A further potential variable not addressed as yet in our model is the possibility that the value of the death rate d may change with consecutive divisions. Renno et al. (53) found that superantigen-stimulated T cells in vivo exhibit an increase in death rate at later divisions. Furthermore, although our model incorporated a linear rate of cell death across division, it is possible that this death may be better described by other functions, such as the exponential decay or a log-normal distribution. We have not found it necessary to include this additional level of complexity to fit T cell proliferation data in vitro; however, given the results of Renno et al., attempts to model other T cell activation systems may require this additional amendment to our model.

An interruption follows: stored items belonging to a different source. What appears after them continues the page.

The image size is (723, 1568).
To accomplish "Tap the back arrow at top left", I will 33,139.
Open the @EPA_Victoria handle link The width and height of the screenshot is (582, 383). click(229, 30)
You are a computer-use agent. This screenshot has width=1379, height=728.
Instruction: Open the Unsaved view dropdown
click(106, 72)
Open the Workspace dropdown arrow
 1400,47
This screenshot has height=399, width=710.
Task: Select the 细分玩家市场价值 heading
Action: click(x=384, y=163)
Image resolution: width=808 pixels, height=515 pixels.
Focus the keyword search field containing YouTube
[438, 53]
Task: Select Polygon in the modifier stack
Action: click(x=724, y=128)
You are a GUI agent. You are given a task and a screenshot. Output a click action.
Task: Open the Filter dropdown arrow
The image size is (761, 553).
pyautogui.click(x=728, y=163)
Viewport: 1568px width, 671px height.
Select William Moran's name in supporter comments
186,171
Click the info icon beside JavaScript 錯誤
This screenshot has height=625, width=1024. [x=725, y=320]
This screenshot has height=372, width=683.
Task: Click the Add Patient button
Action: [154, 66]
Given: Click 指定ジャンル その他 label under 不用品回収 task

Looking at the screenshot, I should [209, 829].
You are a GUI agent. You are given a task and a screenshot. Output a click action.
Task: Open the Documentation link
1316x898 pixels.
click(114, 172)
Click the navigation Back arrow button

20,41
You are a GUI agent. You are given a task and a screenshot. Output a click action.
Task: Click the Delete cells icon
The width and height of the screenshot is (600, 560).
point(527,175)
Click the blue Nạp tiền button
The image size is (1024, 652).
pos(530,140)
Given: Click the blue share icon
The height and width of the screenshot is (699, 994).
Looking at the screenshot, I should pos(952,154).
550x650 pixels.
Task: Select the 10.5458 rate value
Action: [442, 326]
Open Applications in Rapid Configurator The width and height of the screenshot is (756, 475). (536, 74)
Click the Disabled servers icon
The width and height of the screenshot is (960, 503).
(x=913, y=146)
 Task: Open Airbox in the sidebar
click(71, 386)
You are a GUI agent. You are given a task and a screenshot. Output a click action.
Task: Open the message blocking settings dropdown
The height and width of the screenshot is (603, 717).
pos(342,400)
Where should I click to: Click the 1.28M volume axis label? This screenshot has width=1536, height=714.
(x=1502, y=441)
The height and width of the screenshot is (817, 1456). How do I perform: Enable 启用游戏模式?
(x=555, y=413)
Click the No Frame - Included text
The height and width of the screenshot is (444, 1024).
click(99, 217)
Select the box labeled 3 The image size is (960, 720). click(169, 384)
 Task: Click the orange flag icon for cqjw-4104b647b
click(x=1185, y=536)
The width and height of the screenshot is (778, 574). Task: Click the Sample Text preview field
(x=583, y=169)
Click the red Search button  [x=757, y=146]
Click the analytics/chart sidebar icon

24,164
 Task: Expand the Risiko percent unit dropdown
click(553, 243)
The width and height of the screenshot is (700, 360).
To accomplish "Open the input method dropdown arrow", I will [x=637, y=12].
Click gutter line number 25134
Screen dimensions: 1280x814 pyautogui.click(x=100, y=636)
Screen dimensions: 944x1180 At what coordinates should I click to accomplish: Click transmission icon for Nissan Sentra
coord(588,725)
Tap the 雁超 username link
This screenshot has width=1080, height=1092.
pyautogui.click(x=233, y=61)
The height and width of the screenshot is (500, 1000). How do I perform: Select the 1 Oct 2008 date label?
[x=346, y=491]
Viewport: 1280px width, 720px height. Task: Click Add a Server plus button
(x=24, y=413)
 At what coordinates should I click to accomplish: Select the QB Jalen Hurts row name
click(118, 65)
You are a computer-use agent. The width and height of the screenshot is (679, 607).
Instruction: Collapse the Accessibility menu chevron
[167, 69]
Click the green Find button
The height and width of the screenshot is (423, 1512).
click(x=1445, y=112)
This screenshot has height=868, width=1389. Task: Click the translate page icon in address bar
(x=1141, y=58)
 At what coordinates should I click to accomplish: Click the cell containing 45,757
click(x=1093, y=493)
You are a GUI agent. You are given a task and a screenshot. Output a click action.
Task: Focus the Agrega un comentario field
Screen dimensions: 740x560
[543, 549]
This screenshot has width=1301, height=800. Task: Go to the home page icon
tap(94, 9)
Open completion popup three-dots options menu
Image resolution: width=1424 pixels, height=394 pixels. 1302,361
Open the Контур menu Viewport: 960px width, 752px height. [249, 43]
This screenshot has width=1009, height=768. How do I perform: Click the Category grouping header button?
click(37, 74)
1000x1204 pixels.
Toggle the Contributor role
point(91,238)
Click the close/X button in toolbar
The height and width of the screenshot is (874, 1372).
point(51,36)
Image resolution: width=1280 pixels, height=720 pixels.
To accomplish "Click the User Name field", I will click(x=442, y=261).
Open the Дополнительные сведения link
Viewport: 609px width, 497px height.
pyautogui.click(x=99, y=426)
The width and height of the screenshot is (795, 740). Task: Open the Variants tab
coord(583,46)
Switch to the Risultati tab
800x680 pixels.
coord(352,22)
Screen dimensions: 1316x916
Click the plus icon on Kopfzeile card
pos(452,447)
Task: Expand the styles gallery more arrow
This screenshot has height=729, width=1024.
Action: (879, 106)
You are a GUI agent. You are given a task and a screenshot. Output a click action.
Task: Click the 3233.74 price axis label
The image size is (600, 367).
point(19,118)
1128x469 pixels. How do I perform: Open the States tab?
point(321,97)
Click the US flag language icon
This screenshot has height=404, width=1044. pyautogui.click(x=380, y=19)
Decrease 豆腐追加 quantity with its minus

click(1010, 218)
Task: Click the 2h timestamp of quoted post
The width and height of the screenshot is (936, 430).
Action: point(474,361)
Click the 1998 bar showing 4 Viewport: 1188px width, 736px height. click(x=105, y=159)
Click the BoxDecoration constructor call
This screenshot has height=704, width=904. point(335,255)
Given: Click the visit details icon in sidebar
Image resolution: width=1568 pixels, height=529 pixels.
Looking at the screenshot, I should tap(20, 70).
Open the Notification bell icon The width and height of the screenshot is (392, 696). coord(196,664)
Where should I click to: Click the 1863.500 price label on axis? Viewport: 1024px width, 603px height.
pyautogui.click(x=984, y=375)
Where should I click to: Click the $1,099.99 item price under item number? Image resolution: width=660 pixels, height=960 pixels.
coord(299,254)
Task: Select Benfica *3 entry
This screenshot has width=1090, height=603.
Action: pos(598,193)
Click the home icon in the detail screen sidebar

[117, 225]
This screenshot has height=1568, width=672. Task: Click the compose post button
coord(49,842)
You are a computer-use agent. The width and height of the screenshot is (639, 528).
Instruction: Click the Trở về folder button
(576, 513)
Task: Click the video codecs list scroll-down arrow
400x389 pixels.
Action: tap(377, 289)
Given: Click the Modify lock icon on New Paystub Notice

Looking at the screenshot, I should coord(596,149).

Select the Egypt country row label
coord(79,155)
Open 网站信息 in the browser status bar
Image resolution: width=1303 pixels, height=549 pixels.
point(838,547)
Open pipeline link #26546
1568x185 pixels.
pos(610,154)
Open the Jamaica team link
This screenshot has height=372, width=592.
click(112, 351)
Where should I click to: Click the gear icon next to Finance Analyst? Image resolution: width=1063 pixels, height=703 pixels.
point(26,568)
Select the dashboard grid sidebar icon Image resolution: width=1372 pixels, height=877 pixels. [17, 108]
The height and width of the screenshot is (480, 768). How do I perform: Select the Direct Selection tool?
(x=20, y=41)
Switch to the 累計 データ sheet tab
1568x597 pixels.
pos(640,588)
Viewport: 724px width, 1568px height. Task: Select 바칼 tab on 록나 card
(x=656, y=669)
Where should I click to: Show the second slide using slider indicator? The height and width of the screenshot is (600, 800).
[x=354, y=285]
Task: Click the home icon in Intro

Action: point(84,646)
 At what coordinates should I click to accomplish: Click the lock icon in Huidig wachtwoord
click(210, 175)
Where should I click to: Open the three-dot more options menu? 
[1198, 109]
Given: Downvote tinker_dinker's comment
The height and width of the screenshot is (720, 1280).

In conclusion, these studies help to resolve some of the discrepancies observed between in vitro and in vivo results. Quantitative modeling of in vitro systems allows exploration of the complex signal integration while keeping a more appropriate perspective on the importance of each stimuli. Thus, in vitro analysis continues to be of use in exploring the response to multiple stimuli.

We thank John Murray for critical review of the manuscript; Tony Basten for enthusiastic support of this work; and Alan Baxter, Barbara Fazekas de St Groth, Stuart Tangye, and Miles Davenport for helpful comments and advice.